This is why neither I nor my husband have gone to a hair salon in the last two years. I started cutting my husband’s hair after we got married. I had never cut hair before, I wasn’t particularly good at it, and my husband’s hair has a lot more in common with broom-bristles than anything else that comes immediately to mind. Still, I persevered. He left the house looking pretty sorry a few times in the beginning (like the time I accidentally put the size 2 guard on the razor instead of the size 8), but I’ve improved: nowadays his hair looks down-right respectable.

I’ve been cutting my own hair too, but I still have a hard time cleaning up the back. I try to do it with a mirror, but I get all dyslexic looking at the back of my head and end up stabbing myself in the neck with the scissors and things like that.

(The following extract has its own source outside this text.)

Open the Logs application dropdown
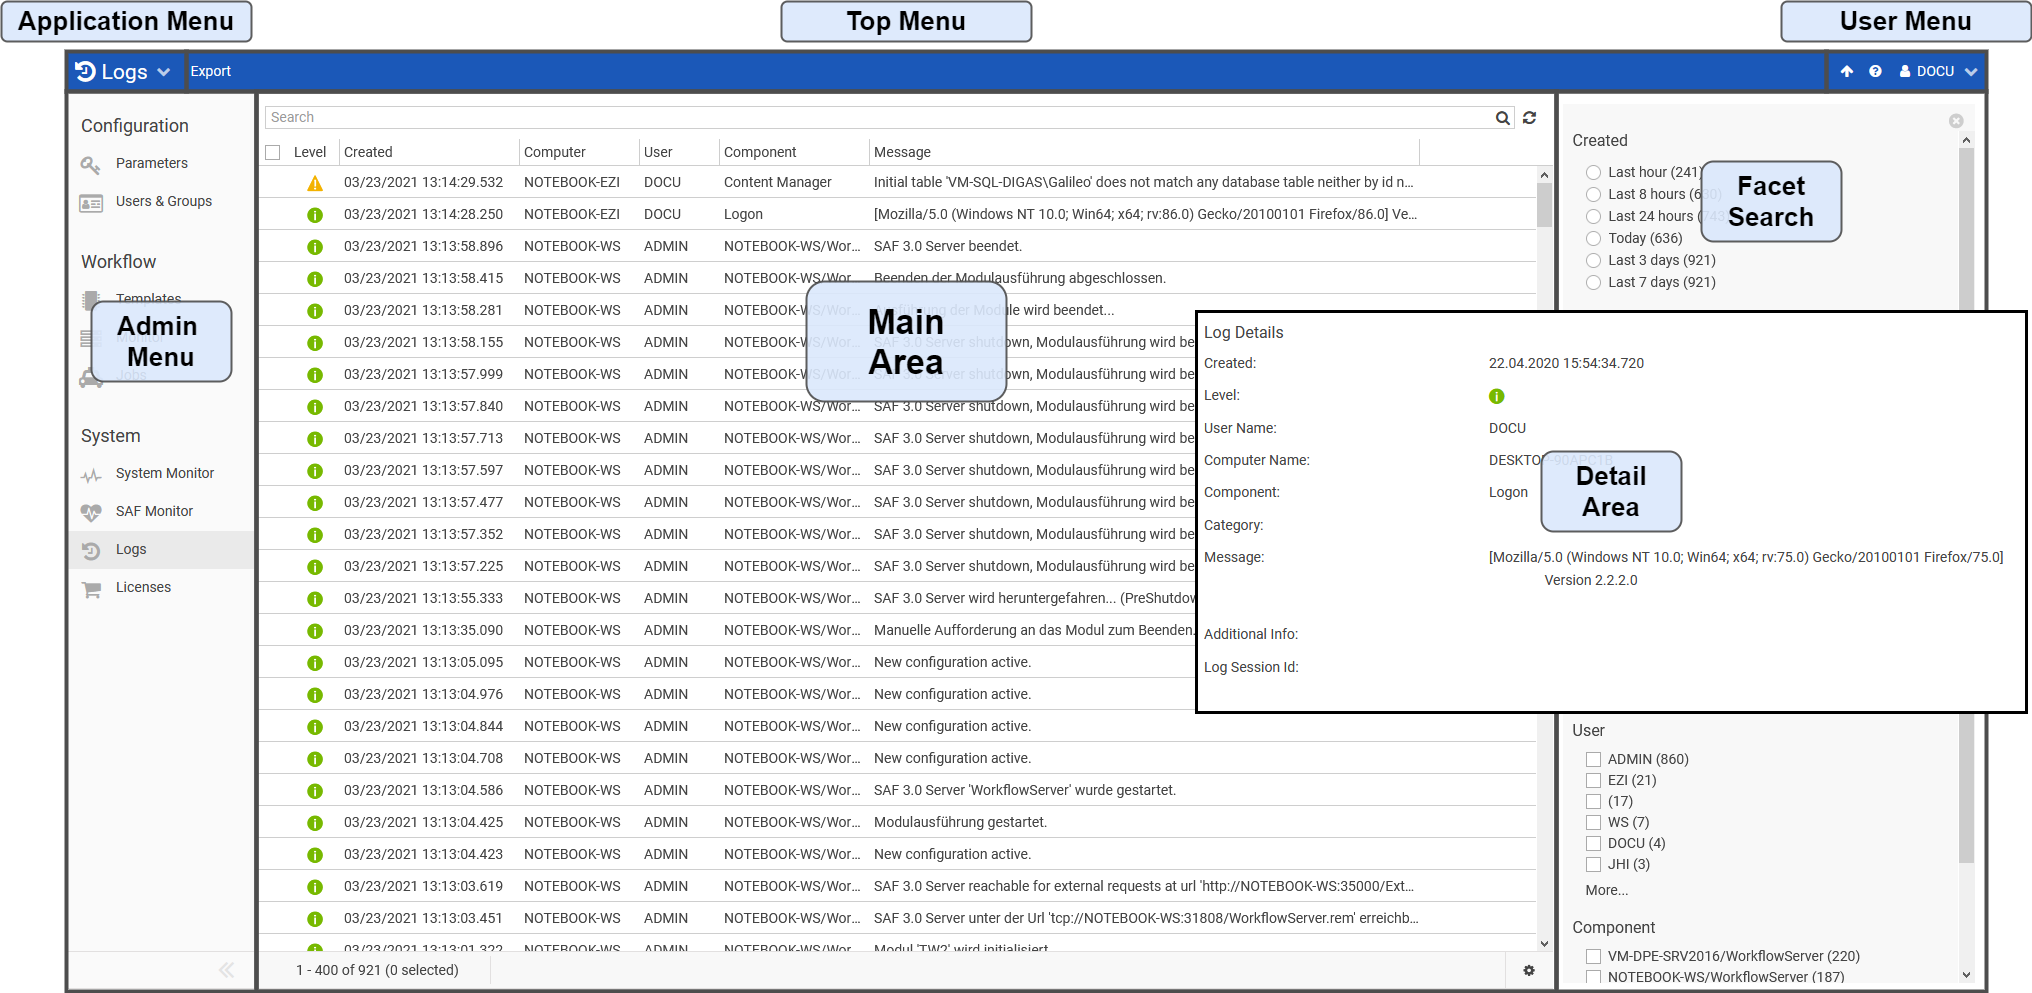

Last week, I decided that fair is fair: if I cut my husband’s hair, why can’t he cut mine, too? This is equitable, is it not? Besides, Bourne Identity had led me to believe that having your significant other cut your hair could be a super romantic experience (spoiler: ha, not really).

“What if I mess it up?” he asked, reasonably enough.

“I messed your hair up lots of times,” I pointed out.

“True.” (After a couple years of marriage I have learned that compliment-fishing of any sort goes over my very literal and honest husband’s head, so rest assured this was the response I was expecting.)

Still, he was reluctant.

“You know, you really could go to the salon if you want.”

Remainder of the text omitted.